# [ACTION ITEM]
The result should be an exact copy of the entries below, free of pictures.

▼▼▼

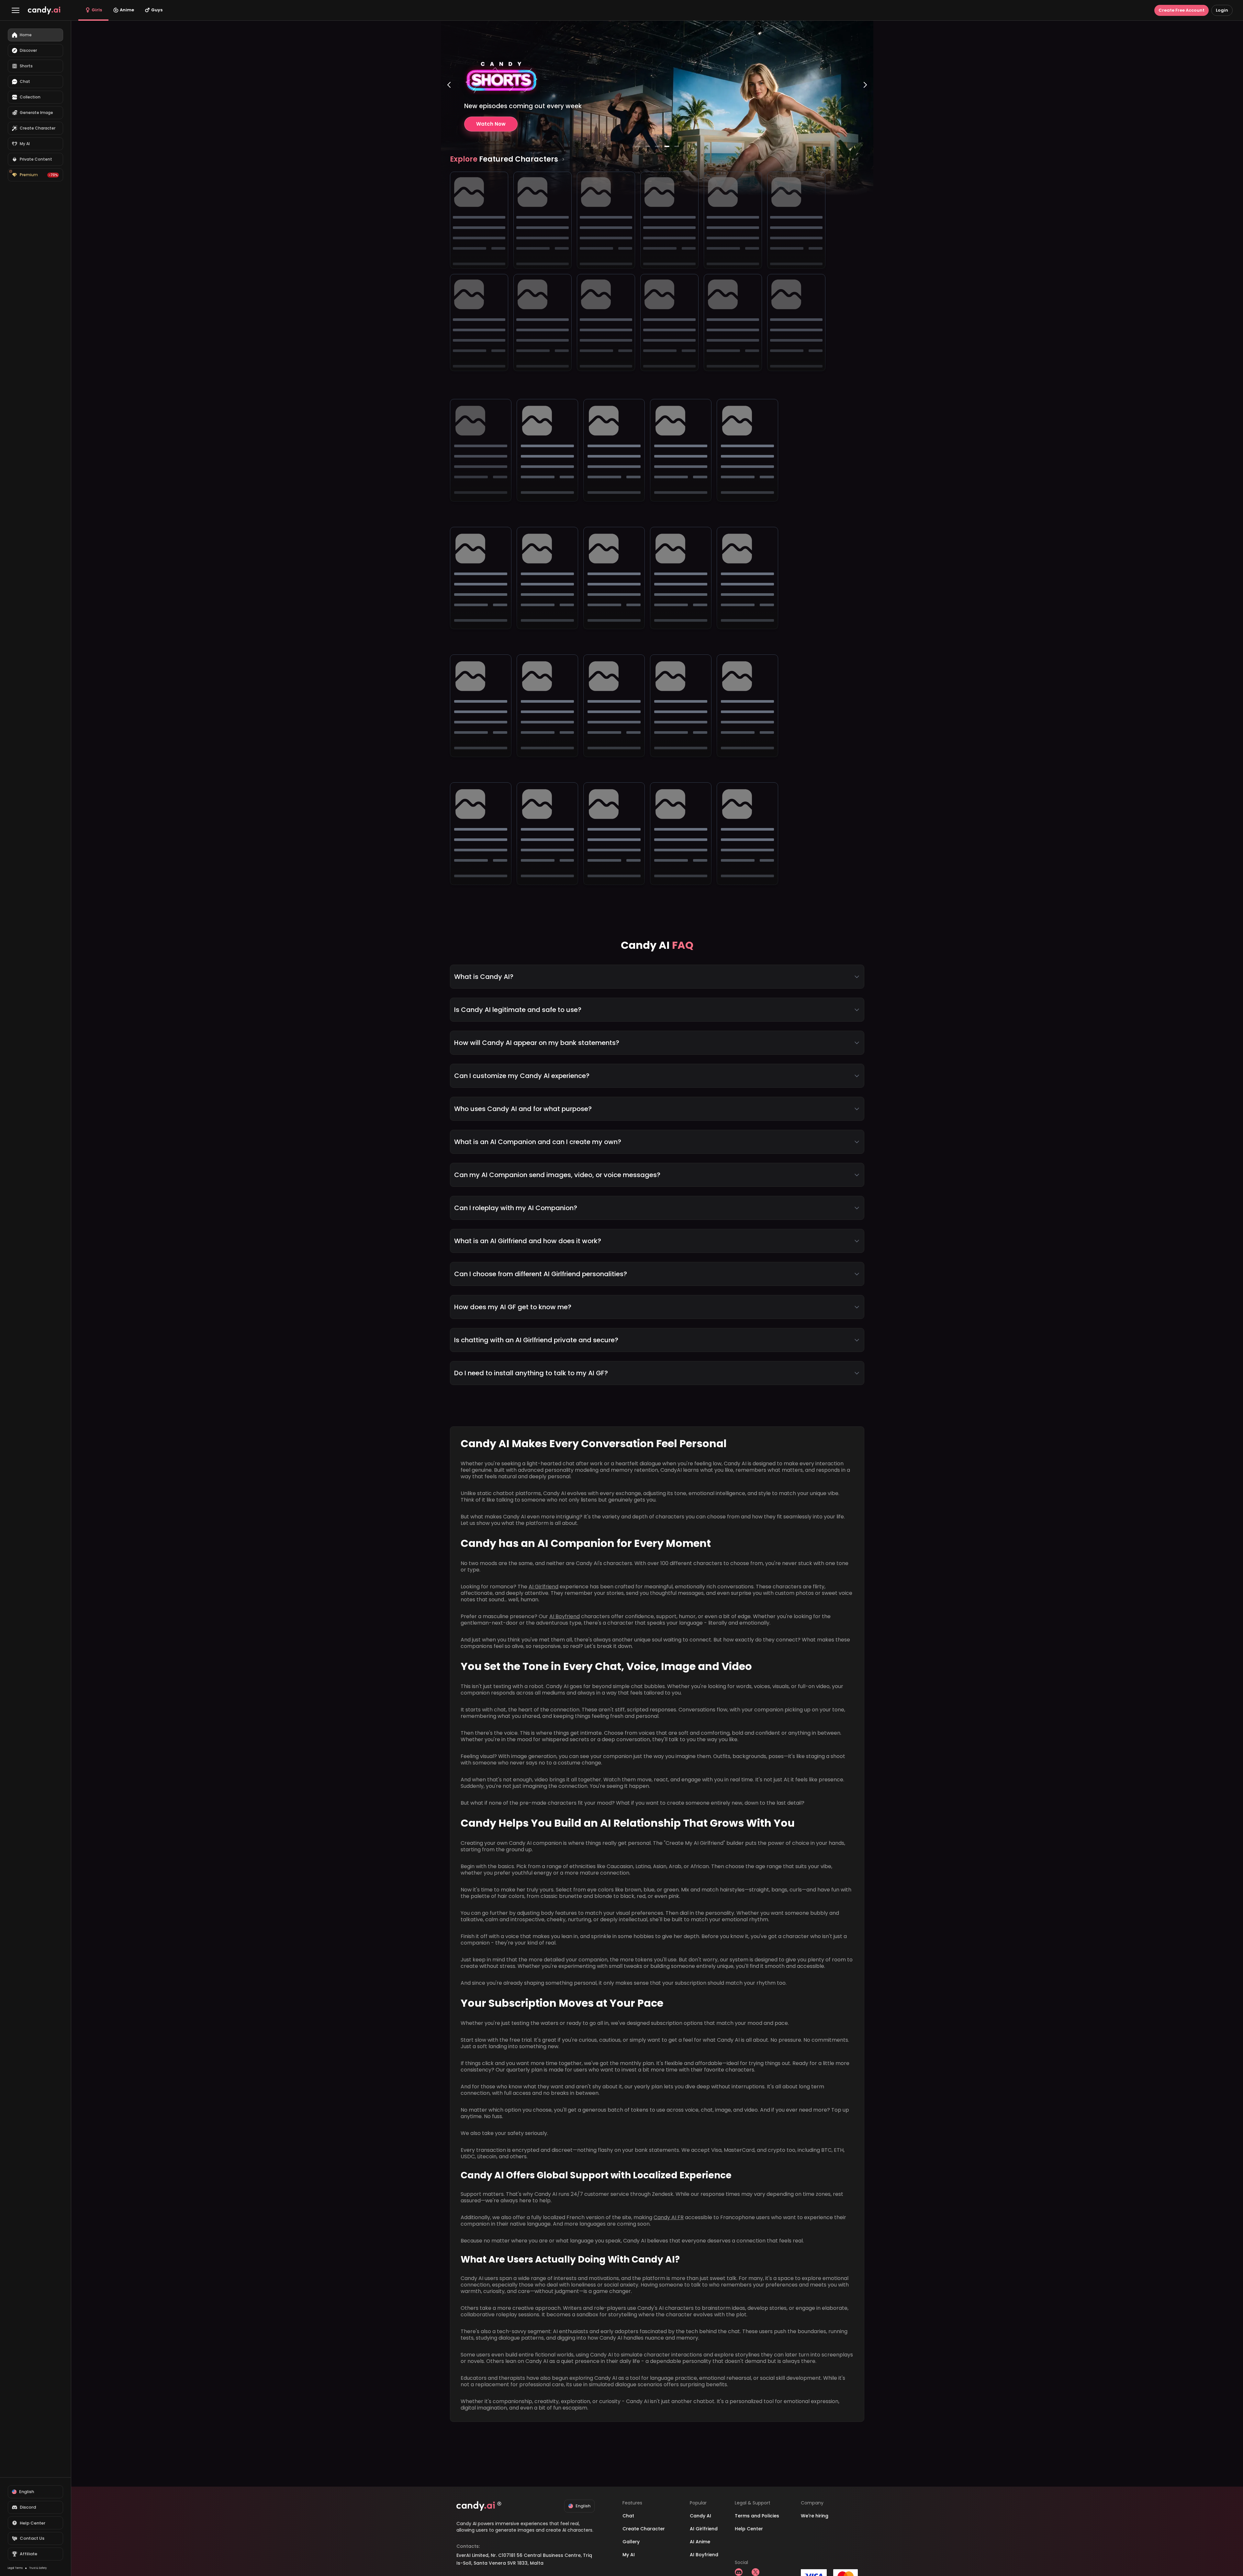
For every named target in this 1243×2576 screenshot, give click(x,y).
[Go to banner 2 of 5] (647, 146)
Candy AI (700, 2516)
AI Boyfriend (564, 1616)
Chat (628, 2516)
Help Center (749, 2528)
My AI (628, 2554)
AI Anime (700, 2541)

▲▲▲

# [FINAL ANSWER]
For every named target in this 1243×2576 screenshot, give click(x,y).
[Go to banner 2 of 5] (647, 146)
Candy AI (700, 2516)
AI Boyfriend (564, 1616)
Chat (628, 2516)
Help Center (749, 2528)
My AI (628, 2554)
AI Anime (700, 2541)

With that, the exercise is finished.